А Ляля, жившая в подвале с матерью, сестрой и двумя старыми девами тетками, вообще стеснялась на свете неоправданно многого: своей французской фамилии, картавого «р», теткиного пенсне, бедности, пасхальных праздников, которые, на бедность невзирая, мать ее справляла со старинной обильностью и приходивших девочек одаривала причудливо раскрашенными яйцами и вышитыми салфетками с голубками и незабудками. И был им знаком еще один, совершенно особый страх, изредка выражаемый еле произносимыми буквами «НКВД», серый и гнетущий, похожий на серое здание на Лубянке с остробородым жилистым памятником в длинной шинели.

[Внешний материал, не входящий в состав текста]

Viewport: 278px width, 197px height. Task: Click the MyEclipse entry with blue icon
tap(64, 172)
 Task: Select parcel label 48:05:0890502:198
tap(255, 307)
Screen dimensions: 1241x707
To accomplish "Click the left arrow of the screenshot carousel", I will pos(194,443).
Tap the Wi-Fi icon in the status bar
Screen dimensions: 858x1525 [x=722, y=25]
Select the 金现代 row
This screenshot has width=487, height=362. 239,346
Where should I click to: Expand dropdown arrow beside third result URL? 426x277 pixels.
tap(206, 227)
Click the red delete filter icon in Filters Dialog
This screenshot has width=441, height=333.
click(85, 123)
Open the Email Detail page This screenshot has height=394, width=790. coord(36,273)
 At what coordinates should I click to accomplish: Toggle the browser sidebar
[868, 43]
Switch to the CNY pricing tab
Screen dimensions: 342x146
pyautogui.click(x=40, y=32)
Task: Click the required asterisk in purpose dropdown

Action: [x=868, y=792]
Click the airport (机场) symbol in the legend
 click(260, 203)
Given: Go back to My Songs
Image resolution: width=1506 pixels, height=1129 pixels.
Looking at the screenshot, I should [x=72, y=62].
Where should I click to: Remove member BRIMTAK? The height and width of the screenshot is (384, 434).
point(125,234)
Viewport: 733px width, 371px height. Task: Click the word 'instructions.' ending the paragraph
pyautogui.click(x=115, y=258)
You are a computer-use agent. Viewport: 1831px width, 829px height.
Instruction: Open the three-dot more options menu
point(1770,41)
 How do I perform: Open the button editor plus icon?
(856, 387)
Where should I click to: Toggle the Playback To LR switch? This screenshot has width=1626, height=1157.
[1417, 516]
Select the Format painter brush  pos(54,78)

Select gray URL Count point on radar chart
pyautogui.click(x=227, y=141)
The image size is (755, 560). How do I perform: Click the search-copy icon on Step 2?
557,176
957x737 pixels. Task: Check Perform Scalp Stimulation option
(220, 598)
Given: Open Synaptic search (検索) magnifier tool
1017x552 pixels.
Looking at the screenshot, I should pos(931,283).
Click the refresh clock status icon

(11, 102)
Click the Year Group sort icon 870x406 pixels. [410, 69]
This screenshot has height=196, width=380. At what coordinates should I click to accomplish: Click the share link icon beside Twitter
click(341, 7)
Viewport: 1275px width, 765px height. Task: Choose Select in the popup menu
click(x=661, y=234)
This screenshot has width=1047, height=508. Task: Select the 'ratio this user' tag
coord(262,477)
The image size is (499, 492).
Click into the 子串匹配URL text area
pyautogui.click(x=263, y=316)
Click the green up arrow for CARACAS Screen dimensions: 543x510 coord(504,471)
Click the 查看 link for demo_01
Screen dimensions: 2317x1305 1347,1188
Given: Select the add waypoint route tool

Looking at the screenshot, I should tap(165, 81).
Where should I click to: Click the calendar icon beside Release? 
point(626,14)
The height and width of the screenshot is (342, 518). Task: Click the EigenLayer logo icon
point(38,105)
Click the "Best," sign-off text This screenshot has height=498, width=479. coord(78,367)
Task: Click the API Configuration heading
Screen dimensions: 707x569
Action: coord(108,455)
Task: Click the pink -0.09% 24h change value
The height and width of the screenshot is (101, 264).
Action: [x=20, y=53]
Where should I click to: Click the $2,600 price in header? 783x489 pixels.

Только Наташе и Ляле Тома могла сгоряча проболтаться, что отец никогда не называет Ленина иначе как сифилитиком, и сказала она это смутившись, шепотом, когда они втроем шли по Смоленской, возвращаясь домой в свои заваленные снегом переулки – Неопалимовский и Первый Тружеников, – шли быстро, насквозь промерзшие в тонких ботиках и вязаных платках. Им было почти семнадцать, кончалась последняя школьная зима сорок пятого года, и они только что отстояли длинную нелегкую очередь в Мавзолей, где он и лежал в гробу, под стеклом – весь сморщенный, желтый, как старый лимон. Сифилитик.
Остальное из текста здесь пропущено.